The Trainer recensione film di Tony Kaye con Vito Schnabel, Julia Fox, Bella Thorne, Lenny Kravitz e Paris Hilton [RoFF19]
Fare un film è già di per sé una follia. Produrre una pellicola è senza dubbio un processo che molti considererebbero un’impresa da pazzi.
Ma fare un film folle? Probabilmente è ancora più complesso, come dimostrano i molti risultati altalenanti che abbiamo avuto modo di vedere negli anni
L’ultimo a imbarcarsi in questa impresa è Tony Kaye, partendo da un soggetto di Vito Schnabel, un famoso mercante d’arte di New York, che per l’occasione si improvvisa anche attore. Da questo incontro nasce The Trainer, probabilmente uno dei film più sconclusionati, matti e idioti che siano mai riusciti a dare un senso alla follia.
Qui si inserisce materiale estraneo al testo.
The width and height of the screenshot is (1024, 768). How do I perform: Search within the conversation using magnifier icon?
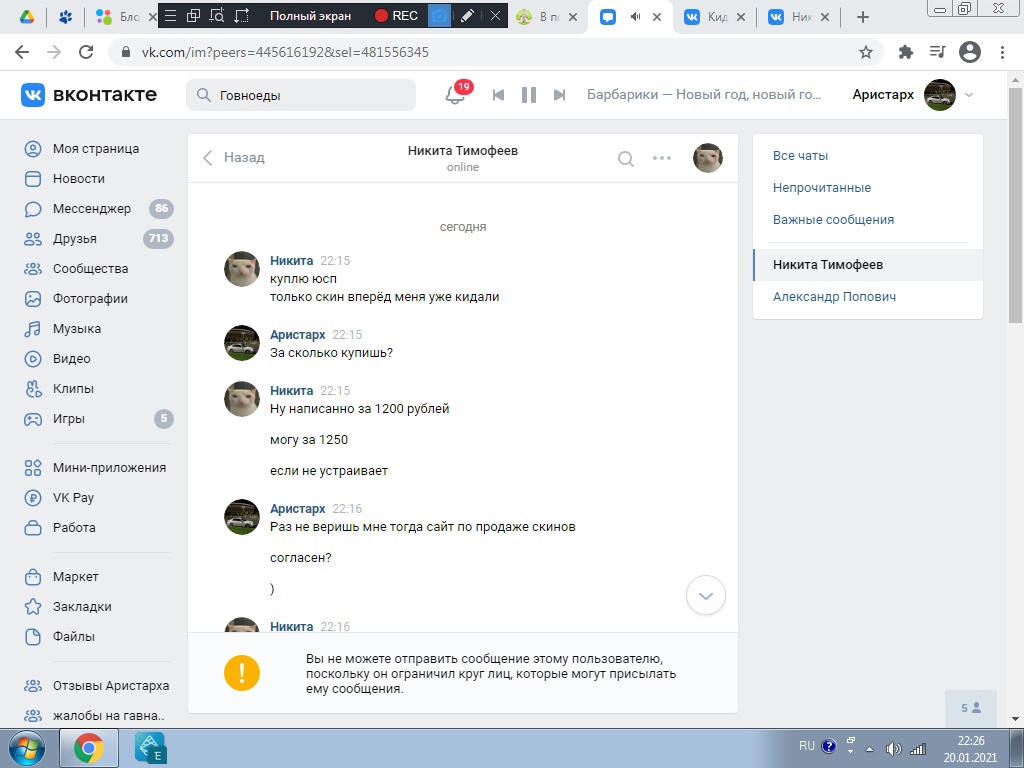[626, 158]
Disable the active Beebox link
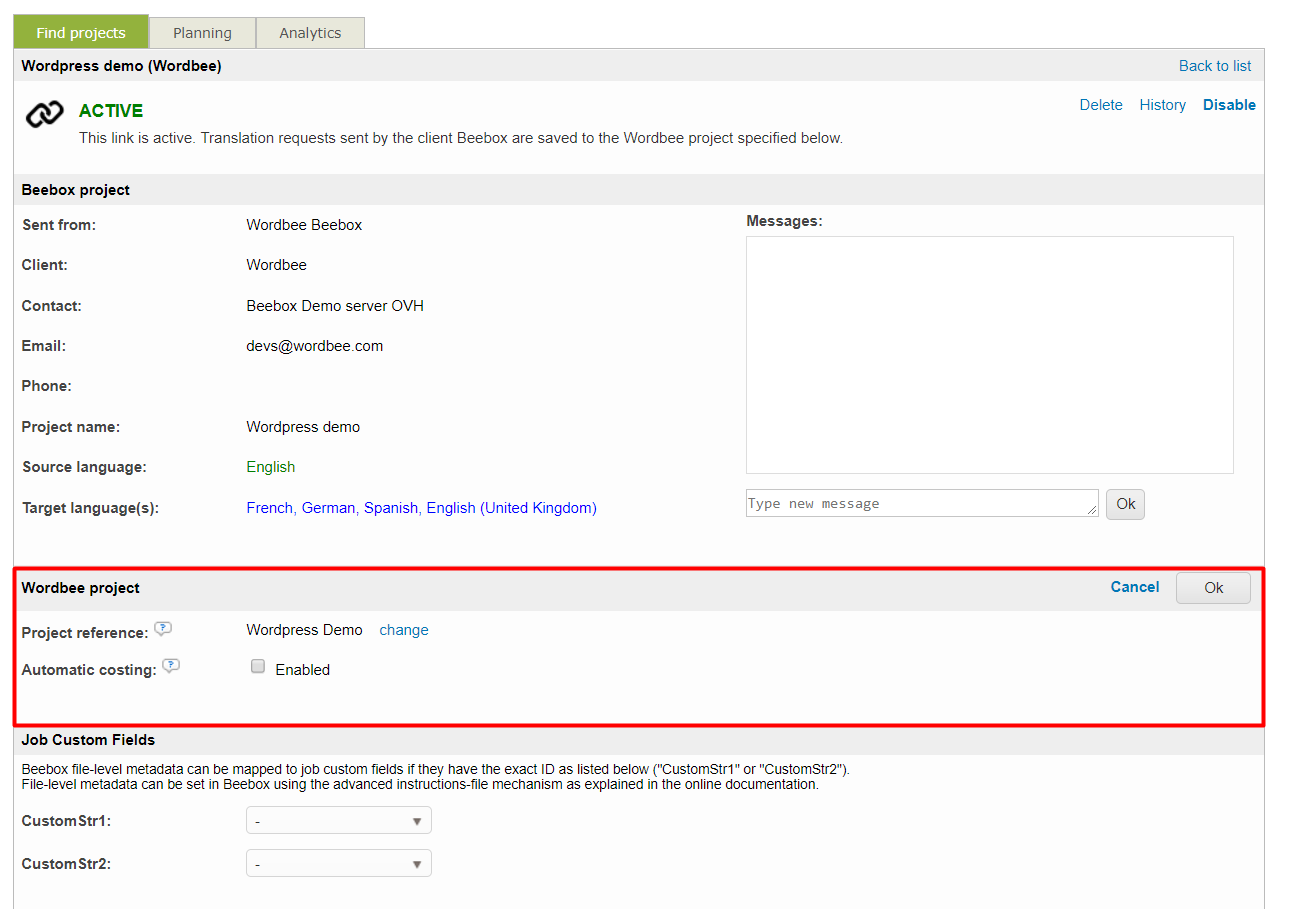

Già la scelta di affidare il ruolo come protagonista all’autore della sceneggiatura, un non attore e volto noto della scena pubblica newyorkese, è un azzardo che pochi avrebbero osato.
Eppure, è proprio questa scommessa a sostenere l’intero film. Schnabel è sensazionale nei panni di un ragazzo intrappolato nel corpo di un adulto. Inizia come un personaggio monodimensionale, ma presto si rivela complesso, molto meno prevedibile di quanto ci si aspetterebbe dal protagonista di una storia così sopra le righe
Le vicende ruotano attorno a Jack Flex, un trentenne con una concezione del mondo tutta sua: loquace, testardo e intrepido. Insomma, una di quelle persone difficili da togliersi dai piedi quando vogliono qualcosa. Ha appena inventato un dispositivo per il potenziamento muscolare, l’Heavy Hat, un copricapo che dovrebbe permettere di scolpire il proprio corpo solo indossandolo.
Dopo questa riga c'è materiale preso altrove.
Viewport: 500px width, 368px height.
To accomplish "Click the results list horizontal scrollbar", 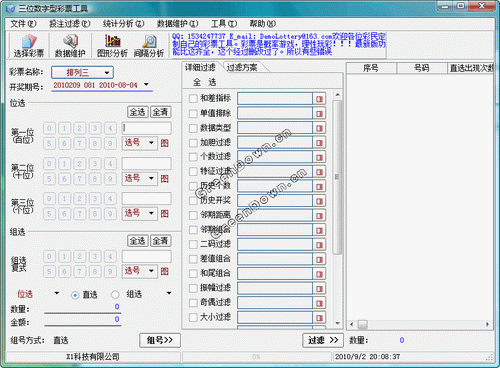I will point(420,324).
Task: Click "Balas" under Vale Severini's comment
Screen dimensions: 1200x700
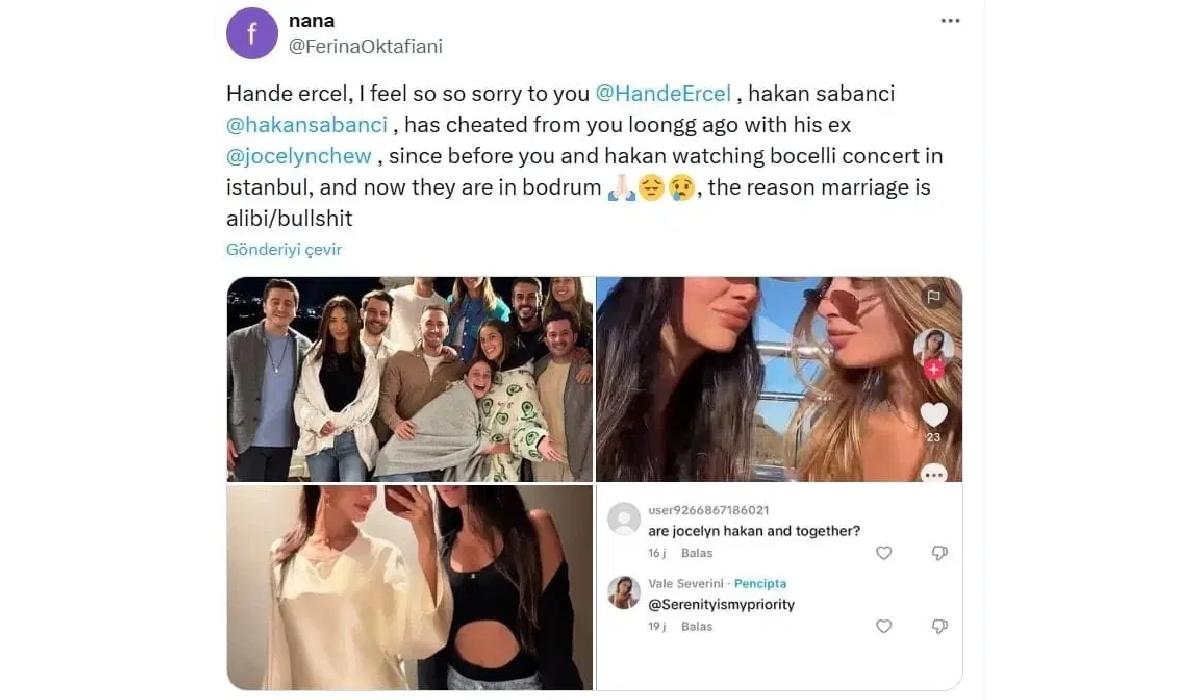Action: (696, 626)
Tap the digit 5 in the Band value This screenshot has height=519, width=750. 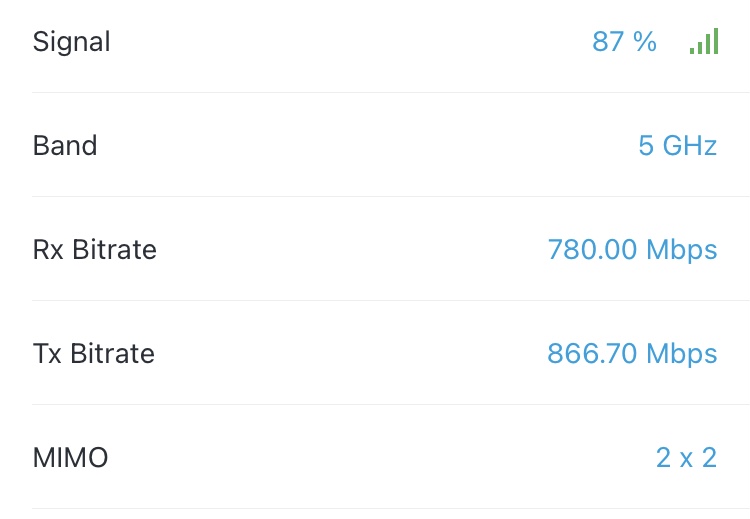tap(646, 145)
Come tutti gli inventori, sogna di farne un successo planetario e, quindi, cerca di pubblicizzarlo negli unici luoghi dove una tale “idea” potrebbe avere un qualche seguito: i canali di televendita. A ricontattarlo è nientemeno che la segretaria della RVCA (Julia Fox), una delle più importanti reti di vendita televisiva. Durante l’incontro con i vertici aziendali, lei convince i suoi superiori a credere nell’idea di Jack. Tuttavia, a causa della sua semplicistica visione del mondo, garantisce di avere disponibili per la vendita, entro tre giorni, mille unità dell’Heavy Hat. Al momento ne ha solo uno (e anche parecchio usato).
Ha inizio così una vicenda tragicomica fatta di bugie su bugie, come quelle raccontate da un bambino nel tentativo di evitare i guai, destinate a intrecciarsi fino a intrappolare Flex nella sua stessa spirale di inganni. Le menzogne partono dal ristretto cerchio familiare e arrivano a coinvolgere personaggi come Paris Hilton e Lenny Kravitz, che partecipano a questo ‘gioco’ con una tale dedizione da far quasi credere che non stiano affatto recitando la parte di sé stessi.
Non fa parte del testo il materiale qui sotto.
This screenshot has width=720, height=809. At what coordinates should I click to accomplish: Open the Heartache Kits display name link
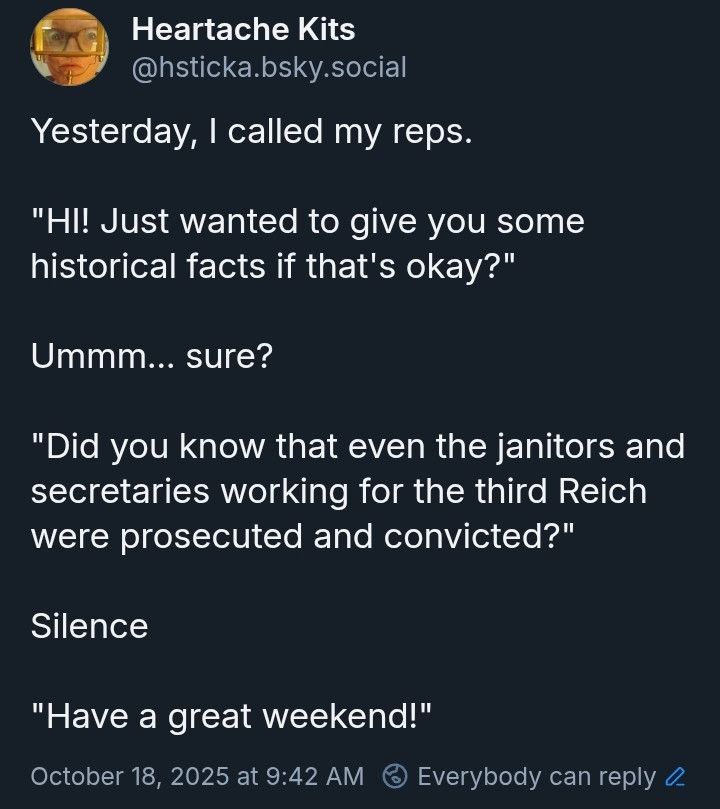click(243, 30)
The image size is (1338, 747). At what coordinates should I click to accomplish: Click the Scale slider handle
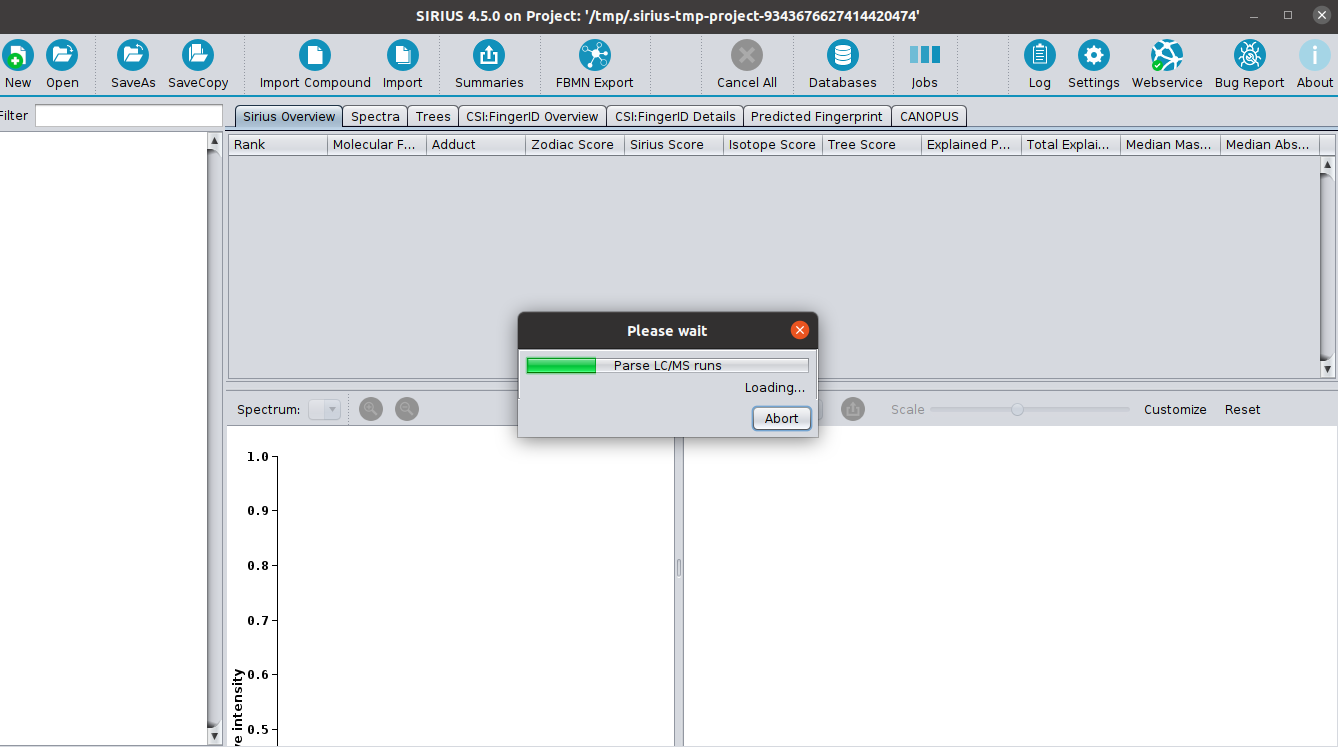pos(1017,409)
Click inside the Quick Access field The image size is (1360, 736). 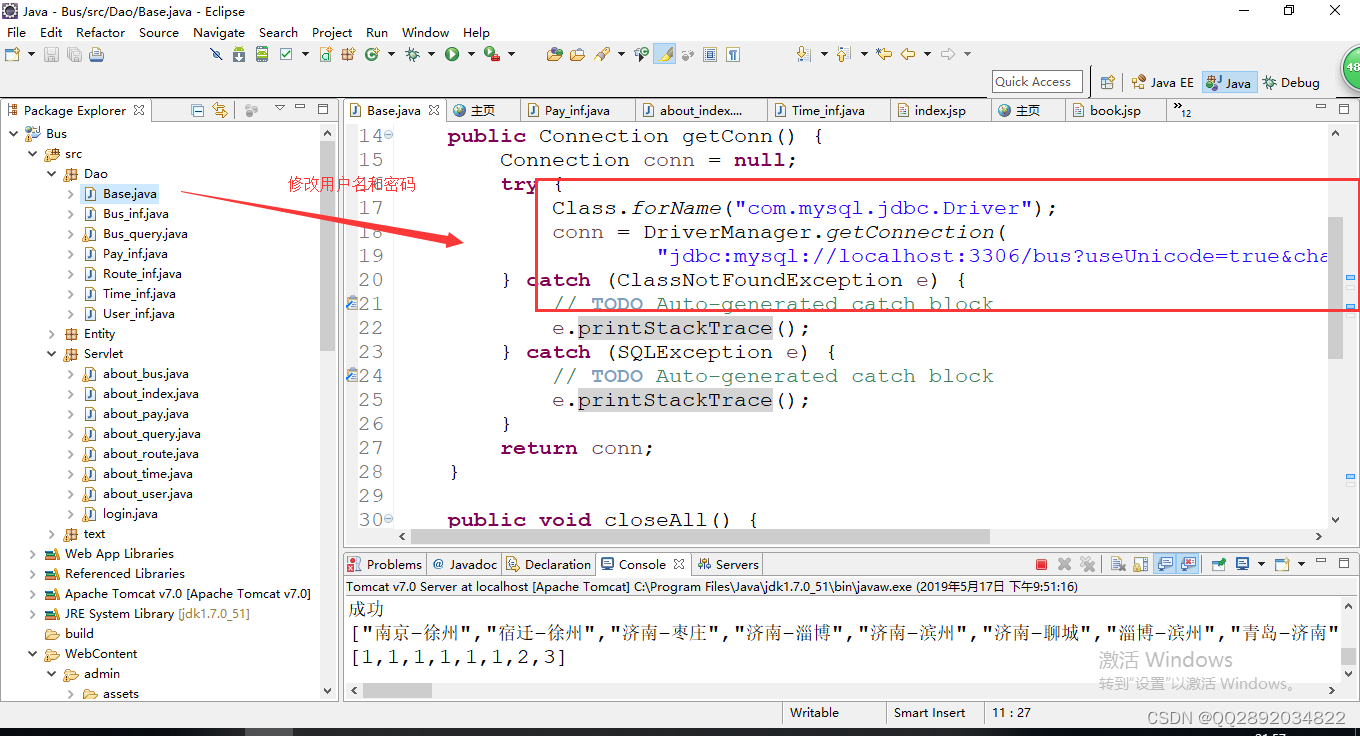(1037, 81)
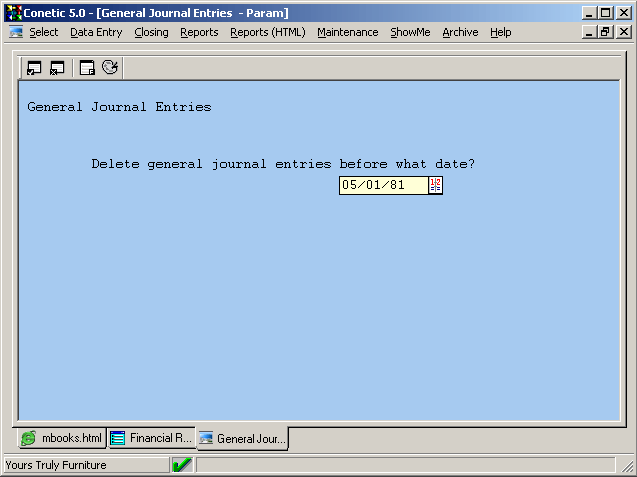Click the cancel form toolbar icon with X
Viewport: 637px width, 477px height.
tap(57, 68)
Kaye ci racconta questa storia elementare con una regia che giustizia tutte le regole del cinematografico mentre la sperimentazione prende il controllo nella fase di post-produzione. La cura per gli elementi grafici, il testo a schermo e i sottotitoli rendono il film uno spettacolo barocco per gli occhi.
Non c’è mai un secondo in cui lo sguardo non venga stimolato da qualche stramberia, dal momento in cui i nomi dei produttori appaiono sullo schermo fino all’ultimo secondo dei titoli di coda.
Il film vuole tenerci incollati allo schermo, e ci riesce egregiamente.